Tuesday, October 19, 2010

A Common Frustrating Pattern when Designing a Start-Up Web site (and the Loss of a Designer's Sanity)

Initial meeting goes great, everyone is happy, some ground rules and boundaries are set and then it begins...

"I was looking at some sites and I really want one of those flashy introductions."
2006 was a great year.  My favorite football team, the Chicago Bears, made it to the Super Bowl for the first time since 1985.  In 2006, Flash introductions were very big.  And, they were annoying then as they are now.  But, for a first-timer looking to cash in on "the Internet" they see them and think, "wow, if only I could wow potential customers like that."  Talking them out of it is the only thing that can be done and often times the pocketbook is the only way to do it.
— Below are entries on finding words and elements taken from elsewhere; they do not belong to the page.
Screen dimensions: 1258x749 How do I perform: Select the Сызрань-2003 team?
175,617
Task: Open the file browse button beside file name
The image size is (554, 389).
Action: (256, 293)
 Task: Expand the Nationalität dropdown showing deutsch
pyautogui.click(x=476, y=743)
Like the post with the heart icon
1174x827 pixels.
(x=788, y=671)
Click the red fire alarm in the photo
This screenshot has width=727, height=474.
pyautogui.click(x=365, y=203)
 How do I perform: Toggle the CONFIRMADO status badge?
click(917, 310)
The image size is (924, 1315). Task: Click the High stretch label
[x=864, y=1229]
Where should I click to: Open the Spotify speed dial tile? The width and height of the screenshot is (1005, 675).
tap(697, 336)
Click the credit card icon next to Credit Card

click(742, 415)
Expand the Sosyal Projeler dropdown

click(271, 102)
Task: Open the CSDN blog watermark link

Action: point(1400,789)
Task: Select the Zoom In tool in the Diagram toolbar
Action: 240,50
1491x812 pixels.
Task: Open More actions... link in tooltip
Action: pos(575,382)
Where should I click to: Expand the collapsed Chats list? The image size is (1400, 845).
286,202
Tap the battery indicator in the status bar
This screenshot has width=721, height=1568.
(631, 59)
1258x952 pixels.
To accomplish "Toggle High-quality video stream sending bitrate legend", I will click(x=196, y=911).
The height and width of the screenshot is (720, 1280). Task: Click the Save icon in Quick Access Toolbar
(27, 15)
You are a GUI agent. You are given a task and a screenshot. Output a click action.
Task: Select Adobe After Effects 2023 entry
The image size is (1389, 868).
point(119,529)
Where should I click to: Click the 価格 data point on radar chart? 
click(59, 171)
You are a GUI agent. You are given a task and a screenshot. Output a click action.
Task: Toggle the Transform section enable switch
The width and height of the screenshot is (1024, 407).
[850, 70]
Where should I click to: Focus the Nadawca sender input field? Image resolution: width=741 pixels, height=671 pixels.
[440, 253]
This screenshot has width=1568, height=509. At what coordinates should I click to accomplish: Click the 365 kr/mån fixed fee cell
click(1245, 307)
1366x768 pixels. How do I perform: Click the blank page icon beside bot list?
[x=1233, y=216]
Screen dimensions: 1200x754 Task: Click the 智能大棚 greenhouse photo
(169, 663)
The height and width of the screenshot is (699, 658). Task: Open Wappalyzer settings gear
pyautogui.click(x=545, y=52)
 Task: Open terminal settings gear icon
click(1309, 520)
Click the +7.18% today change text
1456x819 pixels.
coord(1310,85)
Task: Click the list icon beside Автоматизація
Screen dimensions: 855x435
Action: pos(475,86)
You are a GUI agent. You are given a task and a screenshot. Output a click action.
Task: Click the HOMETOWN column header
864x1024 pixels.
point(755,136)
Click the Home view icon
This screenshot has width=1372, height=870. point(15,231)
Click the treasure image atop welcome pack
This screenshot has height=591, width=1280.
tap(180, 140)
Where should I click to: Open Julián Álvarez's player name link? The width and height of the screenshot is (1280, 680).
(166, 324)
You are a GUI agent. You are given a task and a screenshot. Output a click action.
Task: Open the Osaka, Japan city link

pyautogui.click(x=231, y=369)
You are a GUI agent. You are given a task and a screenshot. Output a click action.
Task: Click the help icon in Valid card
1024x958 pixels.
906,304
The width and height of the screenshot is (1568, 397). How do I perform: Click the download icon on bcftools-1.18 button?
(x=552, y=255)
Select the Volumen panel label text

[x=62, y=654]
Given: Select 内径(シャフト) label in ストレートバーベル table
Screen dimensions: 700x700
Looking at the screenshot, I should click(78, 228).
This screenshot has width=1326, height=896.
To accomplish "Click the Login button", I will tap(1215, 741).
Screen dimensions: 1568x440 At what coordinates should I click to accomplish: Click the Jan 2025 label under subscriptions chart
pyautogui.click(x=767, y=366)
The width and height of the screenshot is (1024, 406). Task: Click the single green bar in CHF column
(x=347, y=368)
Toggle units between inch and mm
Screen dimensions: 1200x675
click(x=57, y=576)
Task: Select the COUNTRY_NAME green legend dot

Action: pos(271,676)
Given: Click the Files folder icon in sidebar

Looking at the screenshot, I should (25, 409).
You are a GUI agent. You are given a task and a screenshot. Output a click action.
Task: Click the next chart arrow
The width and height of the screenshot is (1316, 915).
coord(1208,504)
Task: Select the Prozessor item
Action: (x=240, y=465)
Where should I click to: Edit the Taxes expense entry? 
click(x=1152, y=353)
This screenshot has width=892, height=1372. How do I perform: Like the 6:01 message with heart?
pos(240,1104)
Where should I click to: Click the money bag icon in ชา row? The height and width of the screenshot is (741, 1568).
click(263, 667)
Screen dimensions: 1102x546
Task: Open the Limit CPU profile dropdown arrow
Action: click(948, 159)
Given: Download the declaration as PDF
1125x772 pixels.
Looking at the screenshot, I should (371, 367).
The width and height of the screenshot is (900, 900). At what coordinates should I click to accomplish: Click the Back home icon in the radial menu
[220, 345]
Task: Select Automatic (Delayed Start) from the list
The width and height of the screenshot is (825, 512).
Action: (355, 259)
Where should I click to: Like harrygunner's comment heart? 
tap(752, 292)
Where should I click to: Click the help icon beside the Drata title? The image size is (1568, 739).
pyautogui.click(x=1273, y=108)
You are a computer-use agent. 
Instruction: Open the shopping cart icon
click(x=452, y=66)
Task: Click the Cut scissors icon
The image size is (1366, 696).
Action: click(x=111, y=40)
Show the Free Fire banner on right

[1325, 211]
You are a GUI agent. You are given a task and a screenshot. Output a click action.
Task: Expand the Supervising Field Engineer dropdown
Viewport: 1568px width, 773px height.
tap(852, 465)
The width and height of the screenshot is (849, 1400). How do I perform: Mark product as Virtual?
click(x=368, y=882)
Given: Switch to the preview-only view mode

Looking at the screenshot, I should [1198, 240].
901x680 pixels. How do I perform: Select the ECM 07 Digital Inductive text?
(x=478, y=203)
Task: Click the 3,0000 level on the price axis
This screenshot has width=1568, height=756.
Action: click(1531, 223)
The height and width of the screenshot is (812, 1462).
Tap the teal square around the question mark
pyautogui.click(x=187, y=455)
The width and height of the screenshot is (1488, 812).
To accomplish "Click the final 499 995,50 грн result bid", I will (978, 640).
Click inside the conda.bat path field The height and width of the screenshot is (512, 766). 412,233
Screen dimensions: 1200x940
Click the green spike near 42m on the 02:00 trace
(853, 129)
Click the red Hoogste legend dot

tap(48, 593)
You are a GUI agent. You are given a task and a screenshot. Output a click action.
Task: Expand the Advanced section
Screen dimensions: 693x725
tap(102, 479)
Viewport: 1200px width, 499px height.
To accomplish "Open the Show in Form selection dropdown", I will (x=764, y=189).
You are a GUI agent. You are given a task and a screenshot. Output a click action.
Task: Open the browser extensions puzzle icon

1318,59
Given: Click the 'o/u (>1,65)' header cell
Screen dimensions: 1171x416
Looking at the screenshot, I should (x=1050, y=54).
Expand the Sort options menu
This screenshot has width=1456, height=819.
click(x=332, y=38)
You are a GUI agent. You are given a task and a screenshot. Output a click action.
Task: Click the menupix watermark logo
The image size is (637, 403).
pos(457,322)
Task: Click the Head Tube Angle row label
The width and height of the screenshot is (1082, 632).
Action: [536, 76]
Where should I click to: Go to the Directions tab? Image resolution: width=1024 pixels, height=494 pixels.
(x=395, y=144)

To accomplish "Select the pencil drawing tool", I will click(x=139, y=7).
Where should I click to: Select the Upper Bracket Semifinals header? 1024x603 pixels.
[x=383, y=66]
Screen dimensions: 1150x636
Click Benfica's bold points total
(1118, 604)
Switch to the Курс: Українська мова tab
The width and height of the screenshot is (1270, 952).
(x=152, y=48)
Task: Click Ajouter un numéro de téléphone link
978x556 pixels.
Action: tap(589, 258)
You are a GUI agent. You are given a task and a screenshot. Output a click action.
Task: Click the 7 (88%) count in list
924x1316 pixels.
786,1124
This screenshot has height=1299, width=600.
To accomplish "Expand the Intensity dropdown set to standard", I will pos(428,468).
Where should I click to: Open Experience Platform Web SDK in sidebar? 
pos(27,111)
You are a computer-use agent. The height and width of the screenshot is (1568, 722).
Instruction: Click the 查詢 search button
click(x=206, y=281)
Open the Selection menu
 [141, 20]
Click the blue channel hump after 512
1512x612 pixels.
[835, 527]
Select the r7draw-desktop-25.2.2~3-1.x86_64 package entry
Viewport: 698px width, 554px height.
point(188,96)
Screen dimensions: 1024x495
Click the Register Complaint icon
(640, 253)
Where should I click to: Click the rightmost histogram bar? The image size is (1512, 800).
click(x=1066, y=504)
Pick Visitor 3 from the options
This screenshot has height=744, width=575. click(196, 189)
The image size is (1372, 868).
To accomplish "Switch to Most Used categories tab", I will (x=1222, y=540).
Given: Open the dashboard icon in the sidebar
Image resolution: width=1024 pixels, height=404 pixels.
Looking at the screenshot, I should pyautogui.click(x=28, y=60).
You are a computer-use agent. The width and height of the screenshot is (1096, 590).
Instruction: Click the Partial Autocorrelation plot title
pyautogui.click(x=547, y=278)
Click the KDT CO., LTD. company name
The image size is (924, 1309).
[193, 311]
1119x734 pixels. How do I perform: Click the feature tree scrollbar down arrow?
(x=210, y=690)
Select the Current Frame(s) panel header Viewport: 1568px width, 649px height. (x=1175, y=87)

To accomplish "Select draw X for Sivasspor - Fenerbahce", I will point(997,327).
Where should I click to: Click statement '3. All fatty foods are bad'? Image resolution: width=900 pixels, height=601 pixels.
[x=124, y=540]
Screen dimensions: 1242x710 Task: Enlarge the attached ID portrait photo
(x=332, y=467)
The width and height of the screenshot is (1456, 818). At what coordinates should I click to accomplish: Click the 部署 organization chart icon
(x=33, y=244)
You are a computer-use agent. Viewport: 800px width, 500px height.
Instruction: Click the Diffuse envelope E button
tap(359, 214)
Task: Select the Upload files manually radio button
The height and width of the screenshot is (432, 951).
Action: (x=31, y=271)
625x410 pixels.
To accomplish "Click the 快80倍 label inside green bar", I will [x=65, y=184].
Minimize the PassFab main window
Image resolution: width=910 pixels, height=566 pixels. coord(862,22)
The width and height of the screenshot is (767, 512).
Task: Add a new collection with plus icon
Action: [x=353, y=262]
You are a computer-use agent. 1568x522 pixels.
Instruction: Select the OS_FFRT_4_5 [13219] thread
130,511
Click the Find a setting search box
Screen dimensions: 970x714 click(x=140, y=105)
Clueless start-up owner: "I would like to have a spinning wheel with numbers on it right when the site loads that spins around over and over again and if it lands right on the number 7, they can enter the Web site." (Yes, someone asked me for this.)
Levelheaded designer: "People don't want to do that, they just want to get to your site and get the information that they need."
Clueless start-up owner: "No, I think I know what people want, can you do it or not?"
Levelheaded designer: "Yes, but Flash work is expensive, so I will need to charge you $25,000 for it."
Clueless start-up owner: "Oh, I can't afford that, maybe after the site makes it huge.  I really liked the roulette wheel idea though."

…which leads to...

"I want a fully functioning shopping cart with admin features to add and remove products and I am willing to give you...$100"
This happens pretty much every single small start-up I have had to deal with.  A new business owner wants to have a shopping cart on par with Amazon.com but does not understand the programming that is involved with it.  In their mind, a few switches need to be flicked and voila, a fully functioning shopping cart appears.  When I make the simple suggestion of using PayPal if they don't want to spring for the hours to make a cart, I get a look like I had just slaughtered their family and fed the remnants to their cat (which at this point, is starting to sound like a pretty good idea).

…which leads to...

"I know you asked for art, I'll just take some pictures from the Web, that'll be easy enough."
Either I have found people go from one extreme to another when it comes to web legality.  I have the people who have fifty pages of legal wording (that they copied and pasted from some Web site they found on the Web and simply replaced their company name throughout the document) and I have the people who (yep, had this happen too) given me AP photos that they simply grabbed from the CNN.com and want me to plop in on their site.  Telling them that there is such a thing as copyright law and it does apply to the Internet is usually met with a blank stare.  I usually have to explain that they can get sued and then the concept usually sets in.  Apparently the Internet isn't the wild West that they had originally thought.

…which leads to...

"The site looks too big/small when I look at it on the Internet.  It just doesn't look right on my 640x480 setting on my monitor."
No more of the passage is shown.